GAO found that: (1) as of September 30, 1994, 601 schools were barred from the Federal Family Education Loan Program and 250 schools had pending administrative appeals challenging Education's default rate determinations; (2) 111 schools had filed 22 lawsuits over default rate issues, of which 10 have been dismissed or terminated by agreement; (3) the schools alleged that Education used erroneous data in its default rate calculations and failed to exclude improperly serviced loans in its calculations; (4) the inaccuracies in Education's databases concerning loan defaults were well documented; (5) the schools and Education did not agree on what constituted an improperly serviced loan; and (6) the schools complained that they had insufficient access to loan information which limited their ability to detect servicing problems. GAO also found that: (1) the 1993 amendments should reduce, but not eliminate, challenges to Education's default rate determinations; (2) schools' increased access to loan information should resolve misunderstandings on matters of fact and implementing regulations should make adjudications more straightforward and less time-consuming; (3) these regulatory changes will not fully protect the government's interest in these disputes, since unscrupulous schools continue to accumulate additional loan default costs during the appeal process; and (4) to protect the government from these additional costs, schools should be held liable for additional loan default costs that occur during the appeals process or required to post performance bonds as a condition of filing an appeal.

Matters for Congressional Consideration

  1. Status: Closed - Not Implemented

    Comments: The bills approved in the House and Senate (in the 105th Congress) to reauthorize the Higher Education Act of 1965, as amended, did not incorporate the necessary implementing provision.
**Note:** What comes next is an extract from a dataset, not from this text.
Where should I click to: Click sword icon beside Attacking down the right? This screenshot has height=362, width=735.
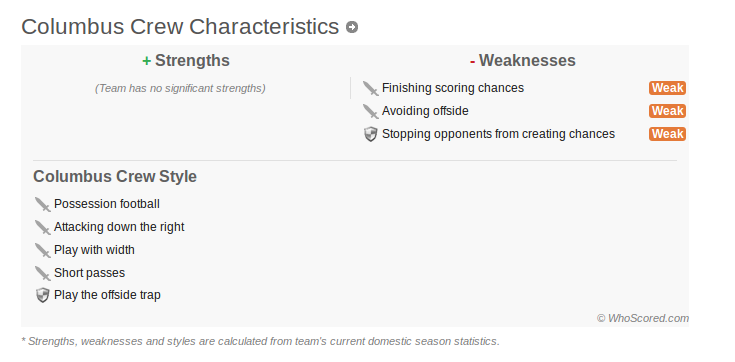43,227
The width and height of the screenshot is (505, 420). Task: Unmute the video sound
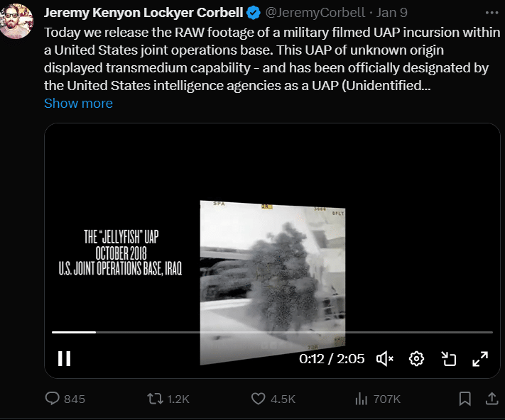click(385, 359)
    Matter: In those instances in which schools appeal a Department action to eliminate their Federal Family Education Loan Program eligibility because their default rates exceed a statutory threshold, Congress may wish to consider giving the Secretary of Education authority to require schools to reimburse the government for the cost of loans that are made and that may subsequently default, in the event that the schools' appeals are unsuccessful.

  2. Status: Closed - Not Implemented

    Comments: The bills approved in the House and Senate (in the 105th Congress) to reauthorize the Higher Education Act of 1965, as amended, did not incorporate the necessary implementing provision.

    Matter: As a measure of further protection of the government's interests, Congress also may wish to consider granting the Secretary of Education the authority to require schools to post a performance bond as a condition of filing an appeal as well as the discretion in determining under which circumstances a bond would be required of schools.